There seemed to be no hope for Erik Ochoa and his family, or so he thought. The family from Tijuana, Mexico lived in a small windowless shack with a dirt floor. Erik, his wife and two children slept on a mattress on the floor and used a hole in the ground as their bathroom.
“I worried that our living conditions would hinder our children’s chances of being successful at school,” says Erik. Everything changed for the Ochoa’s when a group of 18 students, part of the Youth With a Mission San Diego/Baja program, descended on the family’s land and begun construction for their new home. After two days, Erik was handed the keys to the new home.
Their new house had a bathroom, three rooms, beds, windows and an oven. It was a modest structure. “This was the first time my family and I felt secure,” recalls Erik. “I cried tears of joy.”
Bringing hope to thousands
The Ochoas are only one of the thousands of families that have received a new home through Homes of Hope. Founded by Sean Lambert and his wife Janet in 1990, Homes of Hope has built more than 5,300 homes in 21 countries. The couple managed this with the help of over 100,000 volunteers.
Homes of Hope provides families with small homes that meet their needs. Many of the homes they build range from 16 by 20 to 20 by 20. “Though they may seem small, they make an enormous impact on the lives of the recipients,” says Sean, 56.

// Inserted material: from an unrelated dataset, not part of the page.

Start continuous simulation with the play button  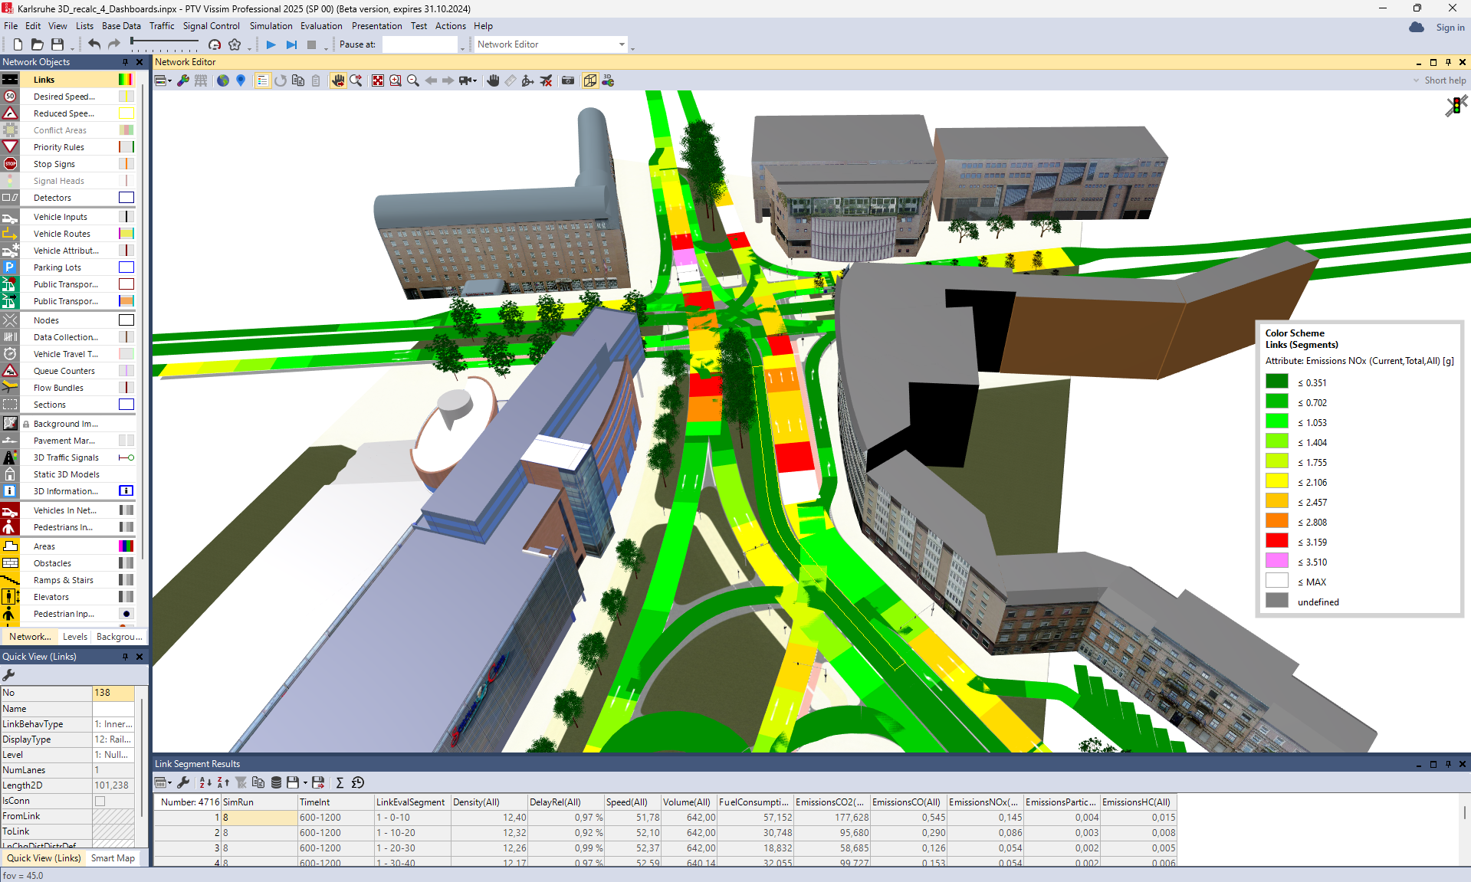click(x=271, y=44)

Homes of Hope’s priority is providing homes for families with young children. “Ensuring children have sufficient homes helps to improve their academic and health outcomes,” says Sean. “When children have a home to come to, they are more likely to stay in school. When you get families off the dirt floor and give them concrete floors instead, they are less likely to develop respiratory problems. You get healthier families.”
According to Sean, even parenting improves when families are provided with a home.
Far reaching impact
It’s not only the recipients of the homes whose lives are changed. Volunteers with Homes for Hope return changed. “My wife refers to our organization as a gateway drug to a lifelong service,” jokes Sean and many volunteers would agree with him.
Many of the volunteers return for special celebrations as well as to give more of their time. Even house recipients end up volunteering, such as is the case of the Ochoas. The family helps with construction as well as with selecting recipient families.